I know this topic has been covered countless numbers of times - but (at least for me) this is such a big issue I just have to bring it up again…
I have a bunch of kernels, all of which run inside of a real time processing loop (processing video frames) - so performance is critical.
ALL of these kernels, have of my kernels spend more time sending memory to the GPU (cuMemcpyHtoD) than they do actually running the kernel (generally by a factor of 2-4 times longer uploading, than executing).
When profiling my kernels I start a timer (actually 2, my own performance timer, and CUDA’s timing events - both are generally within 50us of each other) just before I start setting up the kernel parameters (cuSetParam*), and stopping the timer afters I synchronize (for profiling purposes) after launching the kernel (cuCtxSynchronize after cuLaunchGrid).
Surprisingly, it’s worse if I use pinned memory w/ async memory transfers (the overhead involved in creating the pinned memory, copying my already existing memory over to it, and then deleting it afterwards is … tremendous).

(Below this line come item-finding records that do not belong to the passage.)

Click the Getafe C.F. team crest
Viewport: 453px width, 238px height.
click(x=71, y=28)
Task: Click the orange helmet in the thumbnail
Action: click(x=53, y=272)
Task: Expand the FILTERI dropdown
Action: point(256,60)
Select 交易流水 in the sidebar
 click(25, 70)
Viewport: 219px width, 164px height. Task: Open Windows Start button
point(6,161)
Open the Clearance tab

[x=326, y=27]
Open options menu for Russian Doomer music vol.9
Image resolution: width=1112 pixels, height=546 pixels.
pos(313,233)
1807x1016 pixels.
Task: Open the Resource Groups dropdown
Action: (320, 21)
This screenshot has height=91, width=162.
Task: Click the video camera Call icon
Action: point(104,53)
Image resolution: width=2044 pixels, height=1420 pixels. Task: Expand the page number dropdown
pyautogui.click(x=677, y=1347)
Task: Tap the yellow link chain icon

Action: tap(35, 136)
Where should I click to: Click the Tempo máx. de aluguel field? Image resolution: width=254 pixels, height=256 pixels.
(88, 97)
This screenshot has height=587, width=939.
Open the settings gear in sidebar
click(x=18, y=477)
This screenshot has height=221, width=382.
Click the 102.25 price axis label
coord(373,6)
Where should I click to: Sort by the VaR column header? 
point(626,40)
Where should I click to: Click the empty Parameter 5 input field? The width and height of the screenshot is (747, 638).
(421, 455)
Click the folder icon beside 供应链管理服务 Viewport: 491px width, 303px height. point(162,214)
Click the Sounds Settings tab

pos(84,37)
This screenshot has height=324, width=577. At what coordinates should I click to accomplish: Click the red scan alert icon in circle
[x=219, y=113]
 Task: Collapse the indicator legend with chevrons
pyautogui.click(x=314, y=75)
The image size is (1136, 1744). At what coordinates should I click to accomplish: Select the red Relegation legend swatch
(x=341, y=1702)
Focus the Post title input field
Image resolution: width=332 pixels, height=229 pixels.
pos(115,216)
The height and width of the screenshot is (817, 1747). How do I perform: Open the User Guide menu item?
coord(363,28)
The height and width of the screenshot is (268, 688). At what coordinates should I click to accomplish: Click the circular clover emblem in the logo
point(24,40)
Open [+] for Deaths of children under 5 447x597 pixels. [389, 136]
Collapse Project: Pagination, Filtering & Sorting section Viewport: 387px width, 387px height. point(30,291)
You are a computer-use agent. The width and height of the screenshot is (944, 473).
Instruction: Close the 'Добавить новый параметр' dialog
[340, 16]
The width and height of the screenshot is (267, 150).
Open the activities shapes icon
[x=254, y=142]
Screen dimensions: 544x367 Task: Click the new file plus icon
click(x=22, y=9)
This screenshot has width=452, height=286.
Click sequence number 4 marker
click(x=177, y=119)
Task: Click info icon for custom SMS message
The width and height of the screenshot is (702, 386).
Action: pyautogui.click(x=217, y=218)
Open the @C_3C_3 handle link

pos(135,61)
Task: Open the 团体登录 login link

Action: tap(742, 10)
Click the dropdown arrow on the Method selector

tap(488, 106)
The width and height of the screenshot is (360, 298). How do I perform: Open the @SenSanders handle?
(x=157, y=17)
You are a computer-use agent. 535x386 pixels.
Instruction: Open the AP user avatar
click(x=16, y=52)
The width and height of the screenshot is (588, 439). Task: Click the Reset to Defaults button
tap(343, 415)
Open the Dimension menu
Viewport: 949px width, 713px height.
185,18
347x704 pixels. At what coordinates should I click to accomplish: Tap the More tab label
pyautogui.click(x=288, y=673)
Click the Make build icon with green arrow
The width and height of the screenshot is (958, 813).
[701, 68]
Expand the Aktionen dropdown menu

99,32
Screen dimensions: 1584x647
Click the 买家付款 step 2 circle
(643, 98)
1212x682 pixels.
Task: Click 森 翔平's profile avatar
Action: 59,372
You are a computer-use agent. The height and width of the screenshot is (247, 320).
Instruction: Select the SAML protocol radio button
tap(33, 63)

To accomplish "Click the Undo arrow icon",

In most cases I have at least 2kb of data I need to upload (and in most cases, download back to the host as well) - which generally consists of 2 and 3 dimensional vertex data, in extreme cases I have 10kb+ (normals/texture coordinates, 3x4/4x4 matrices, etc) - which generally takes 250us-1000ms to upload from pageable memory - and generally a lot less for pinned memory (but freeing it later has such a performance hit that it’s not worth it).
I’m currently working on minimizing how much I have to upload (eg: only uploading vertices when they change, etc) - but even with these optimizations, uploading even just a few bytes of data takes 50-100us (even worse on laptops/etc with bandwidth issues, in some cases 500us+ for 64 bytes) - compared to kernels which take anywhere between 50us and 400us.
I just wanted to know if everyone else is experiencing similar issues, or maybe some smarter ways of using pinned memory?